Gerek PKK ve DHKP-C gibi gerekse DEAŞ ve FETÖ gibi dini kavramların arkasına sığınan terör örgütlerinin en büyük istismar alanı eğitimdir. FETÖ zamanın gerisinde jakoben eğitim politikasının ürünüdür. Bir profesör var. Sen kalkıp da Pensilvanya'dakinin şah damarından daha yakın görürsen sen ilim erbabı olamazsın.

12 Eylül'den sonra, 28 Şubat'ın akabinde ülkemizin zeki ve başarılı evlatları bu örgütün kollarına adeta zorla itilmiştir. Ailelere sızan FETÖ yüzünden ülkemizde kayıp bir nesil oluşmuştur. Kopyacı bir nesli devletin belli makamlarına yerleştirmek suretiyle bir işgal hareketini gerçekleştirdiler. Milletimizin rızkından kesilen hayırla okuyanlar, 15 Temmuz'da milletin kanını dökmekte hiçbir beis görmediler. Bombalayanlar bunun eğitimini mi aldılar? Şu Külliye'nin çevresinde 29 şehidimiz, 36 yaralımız var. Özel harekatta 56 şehidimiz var. TBMM'yi de bombaladılar. İstanbul'da Boğak Köprüsü'nü bunlar insafsızca bombaladılar. 36 şehidimiz de orada var. Zerre kadar Müslüman'ın böyle bir şey yapması söz konusu değildir.

Şu anda bildiklerimi söyleyemeyecek durumdayım. Günü gelince onlar da kaleme dökülecektir. Her doğruyu her yerde söylemek doğru değil. Onun için sabır gerekiyor.

Şu gerçeğin farkına varmalıyız. Teröristle mücadele güvenlik birimlerinin, terörle mücadele ise tüm toplumun görevidir.

Bizim öğretmenlerimiz, başta Gazi Mustafa Kemal başöğretmen olarak, bu toprakların vatan kılınması mücadelesini verdiler. Bizim buralardan bir şey almamız gerekmez mi?

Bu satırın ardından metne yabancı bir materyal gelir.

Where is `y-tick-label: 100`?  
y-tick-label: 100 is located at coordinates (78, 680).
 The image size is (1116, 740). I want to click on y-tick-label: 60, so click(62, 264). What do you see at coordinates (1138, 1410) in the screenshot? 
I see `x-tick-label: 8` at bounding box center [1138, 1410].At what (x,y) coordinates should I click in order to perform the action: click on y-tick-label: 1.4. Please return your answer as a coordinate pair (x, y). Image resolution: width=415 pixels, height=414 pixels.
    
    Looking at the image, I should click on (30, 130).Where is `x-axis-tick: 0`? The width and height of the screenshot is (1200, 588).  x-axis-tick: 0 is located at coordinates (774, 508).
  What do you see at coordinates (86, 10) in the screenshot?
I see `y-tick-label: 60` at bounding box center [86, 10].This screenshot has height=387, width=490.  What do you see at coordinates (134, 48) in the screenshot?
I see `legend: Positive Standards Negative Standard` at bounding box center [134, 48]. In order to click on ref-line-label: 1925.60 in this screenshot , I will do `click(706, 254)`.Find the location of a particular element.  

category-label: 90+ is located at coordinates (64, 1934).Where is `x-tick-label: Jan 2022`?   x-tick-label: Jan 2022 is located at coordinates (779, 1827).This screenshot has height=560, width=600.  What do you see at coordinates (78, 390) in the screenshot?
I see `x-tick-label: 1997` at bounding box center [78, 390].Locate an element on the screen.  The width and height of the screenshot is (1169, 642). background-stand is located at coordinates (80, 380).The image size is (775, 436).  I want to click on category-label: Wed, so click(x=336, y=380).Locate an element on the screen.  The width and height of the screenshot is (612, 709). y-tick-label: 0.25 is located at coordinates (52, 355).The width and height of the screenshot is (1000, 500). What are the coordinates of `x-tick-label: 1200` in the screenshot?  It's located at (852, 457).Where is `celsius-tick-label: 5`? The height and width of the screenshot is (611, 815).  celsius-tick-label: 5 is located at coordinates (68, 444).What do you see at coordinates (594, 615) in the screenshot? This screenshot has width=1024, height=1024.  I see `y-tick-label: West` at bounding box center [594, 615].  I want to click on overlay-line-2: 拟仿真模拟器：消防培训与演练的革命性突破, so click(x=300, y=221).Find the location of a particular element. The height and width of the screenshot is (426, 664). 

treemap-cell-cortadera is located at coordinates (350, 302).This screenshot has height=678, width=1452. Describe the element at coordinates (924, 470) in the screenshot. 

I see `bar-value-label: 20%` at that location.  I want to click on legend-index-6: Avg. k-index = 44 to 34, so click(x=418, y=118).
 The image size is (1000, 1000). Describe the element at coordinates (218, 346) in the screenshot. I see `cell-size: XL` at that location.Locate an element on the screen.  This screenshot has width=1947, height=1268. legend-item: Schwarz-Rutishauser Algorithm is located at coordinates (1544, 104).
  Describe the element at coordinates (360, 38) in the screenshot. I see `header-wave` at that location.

Almanya gibi bir ülke, 'Teröre hayır, demokrasiye evet' diye miting düzenlemek isteyenlere 'hayır' diyor.

Bakıyorsunuz Kandil'deki terör liderlerinden birine meydanda telekonferansla konuşma yaptırıyorlar.

Bunlar terörün yardım yataklık yapan uzuvlarıdır, bunu böyle bilin.